Word and element location data
______
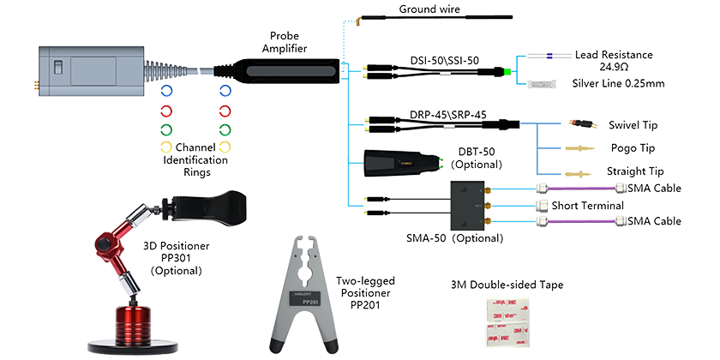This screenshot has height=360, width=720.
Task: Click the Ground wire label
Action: pyautogui.click(x=431, y=10)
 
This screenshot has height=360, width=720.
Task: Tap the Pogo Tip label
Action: pyautogui.click(x=633, y=147)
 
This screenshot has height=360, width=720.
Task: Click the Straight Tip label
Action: pyautogui.click(x=631, y=172)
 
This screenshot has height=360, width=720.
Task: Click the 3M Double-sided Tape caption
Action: pyautogui.click(x=507, y=285)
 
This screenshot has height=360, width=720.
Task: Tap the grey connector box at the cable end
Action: pyautogui.click(x=87, y=69)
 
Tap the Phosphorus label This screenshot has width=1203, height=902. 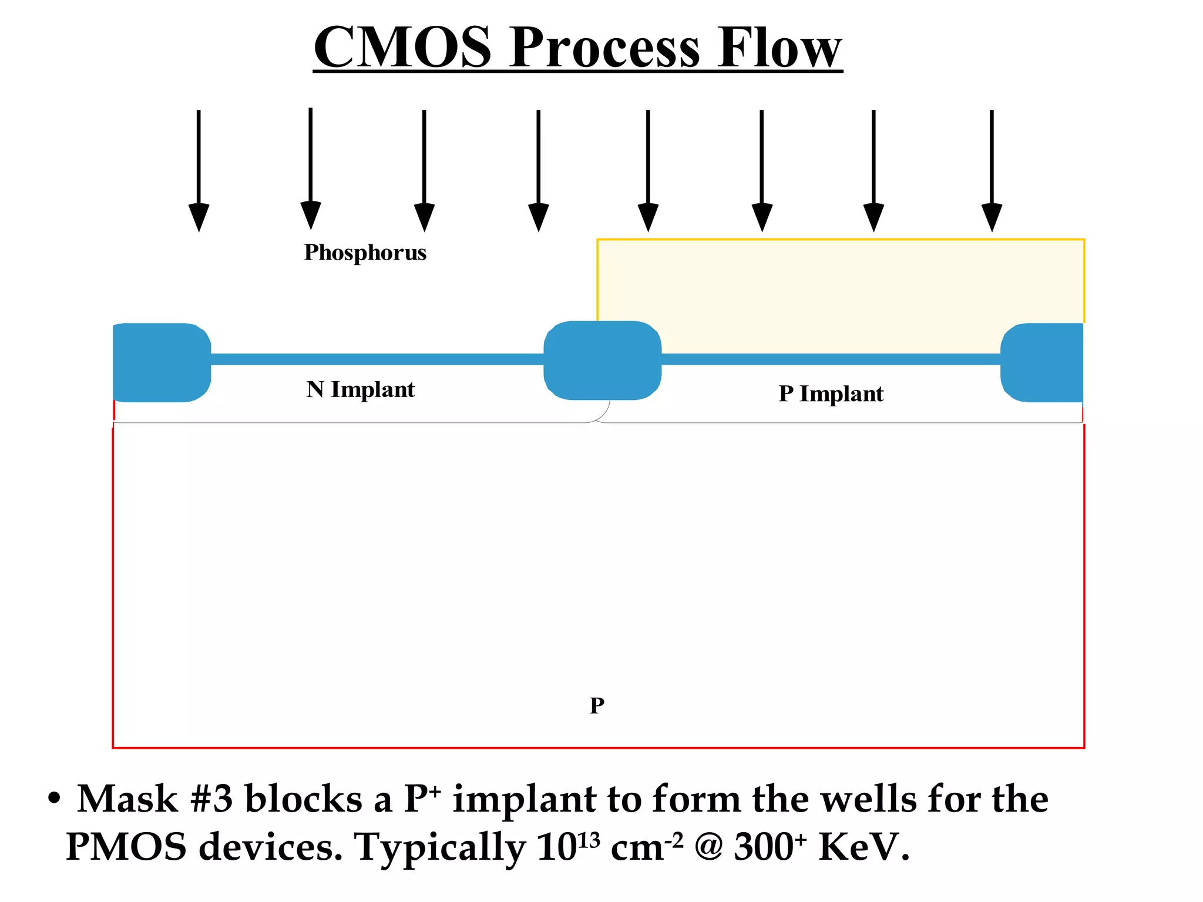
______
Exercise
Copy every record above word for word, leaving out the pictures.

Written reply
This screenshot has height=360, width=720.
Task: Click the Ground wire label
Action: pyautogui.click(x=431, y=10)
 
This screenshot has height=360, width=720.
Task: Tap the Pogo Tip label
Action: pyautogui.click(x=633, y=147)
 
This screenshot has height=360, width=720.
Task: Click the Straight Tip label
Action: pyautogui.click(x=631, y=172)
 
This screenshot has height=360, width=720.
Task: Click the 3M Double-sided Tape caption
Action: pyautogui.click(x=507, y=285)
 
This screenshot has height=360, width=720.
Task: Tap the grey connector box at the cable end
Action: pyautogui.click(x=87, y=69)
 
Tap the Phosphorus label This screenshot has width=1203, height=902. 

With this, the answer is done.